Sunday, March 21, 2004

The terrorists lost

Malaysia's Barisan Nasional (BN) ruling coalition has trounced the Islamic fundamentalist Parti Islam SeMalaysia (PAS) at the polls. BN has had a particularly strong showing in the Green Belt. Like the US' Bible Belt, the predominantly rural Green Belt is characterized by a high degree of religiosity and relative ethnic homogeneity. BN's success among observant rural Malays demonstrates an emphatic rejection of PAS' goal of turning all Malaysia into an Islamic state subject to sharia law. In previous elections, PAS promised Chinese and Indian minorities that the enforcement of sharia would not affect them only to renege upon achieving power in the Green Belt states of Terengganu and Kelantan.
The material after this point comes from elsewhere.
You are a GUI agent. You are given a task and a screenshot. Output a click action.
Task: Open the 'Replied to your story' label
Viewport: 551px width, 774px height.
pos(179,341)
The Bush Administration has stated that one of its goals in Iraq is to provide a democratic example for the Islamic world. Despite controversy over whether electoral rules unfairly favor the ruling coalition (I would have to say yes), Malaysia provides such an example with out all the mess and controversy of a war. Were PAS to win nationally, its record leaves little doubt that PAS would not try to impose sharia nationwide as it did in Terengganu and Kelantan. Despite its competition with PAS for the Malay Muslim electorate, the United Malays National Organization (UMNO), the dominant party in the ruling coalition, has not pursued the similar policies. To compete with PAS, UMNO leaders have used Islamic rhetoric that appeals to Malay voters (and alarms Chinese and Indians) but ultimately practiced tolerance of Malaysia's pork-eating Chinese and idolatrous Hindu minorities. The ultimate victory in the war on terror will only truly be won when that tolerance is mainstream for the entire Islamic world.